__TRECHO FORNECIDO__:
----------------------------------------

Iguatemi (IGTA3): A queda de -6,2% nas ações da Iguatemi, inferior à queda do mercado, em nossa visão reflete o perfil mais resiliente do setor de shoppings em meio a incertezas relacionadas aos potenciais impactos do coronavírus na atividade e no consumo no Brasil.
Localiza (RENT3): As ações da Localiza caíram -7,6% no mês, performance levemente superior ao Ibovespa e parcialmente revertendo a alta de 14% em janeiro. Apesar da queda, acreditamos que a performance superior em relação ao mercado seja reflexo da percepção de maior qualidade da gestão da empresa em conjunto com convicção no potencial de crescimento.
Vivara (VIVA3): As ações da Vivara caíram -10,7% no mês de fevereiro pela combinação de (i) maior aversão à risco com as incertezas do corona vírus; e (ii) recente alta no preço do ouro (+21% em reais no acumulado do ano), que traz riscos de pressão negativa para as margens no curto e médio prazo.
Ecorodovias (ECOR3): As ações da Ecorodovias caíram -11% no mês, levemente acima do Ibovespa e revertendo a alta de 9% em janeiro. Atribuímos essa queda à maior percepção de risco do mercado em relação (i) à atividade, devido aos potenciais impactos do coronavírus, e (ii) ao crescimento marginal, que em parte já estava sendo refletido nos preços.
Vale (VALE3): Os setores ligados à minério de ferro, aço e celulose tiveram um movimento de correção mais forte no mês de fevereiro. A queda ficou concentrada na última semana do mês, após o noticiário de aumento grande no número de casos de coronavirus fora da China. Para as empresas desse setor, o impacto sobre o crescimento global – principalmente China – é uma variável importante a ser monitorada. Seguimos com preferência pelas ações da Vale: (1) valuation em 4x EV/EBITDA é atrativo, em nossa visão e (2) forte geração de caixa pode gerar bons pagamentos de dividendos no futuro.

----------------------------------------

__TAREFA__: Liste todos os códigos de negociação de ações que aparecem entre parênteses no trecho fornecido.

----------------------------------------

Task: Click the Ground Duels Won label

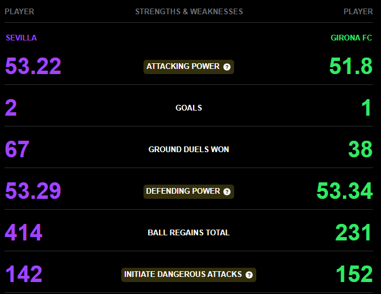Action: (x=189, y=149)
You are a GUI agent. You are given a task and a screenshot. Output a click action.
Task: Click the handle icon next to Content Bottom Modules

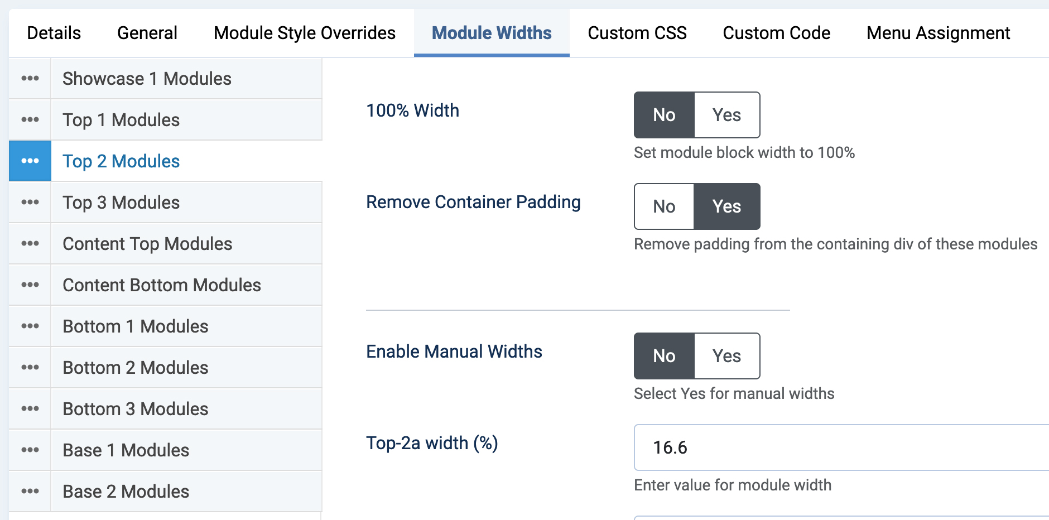30,285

----------------------------------------

__RESPOSTA__: IGTA3, RENT3, VIVA3, ECOR3, VALE3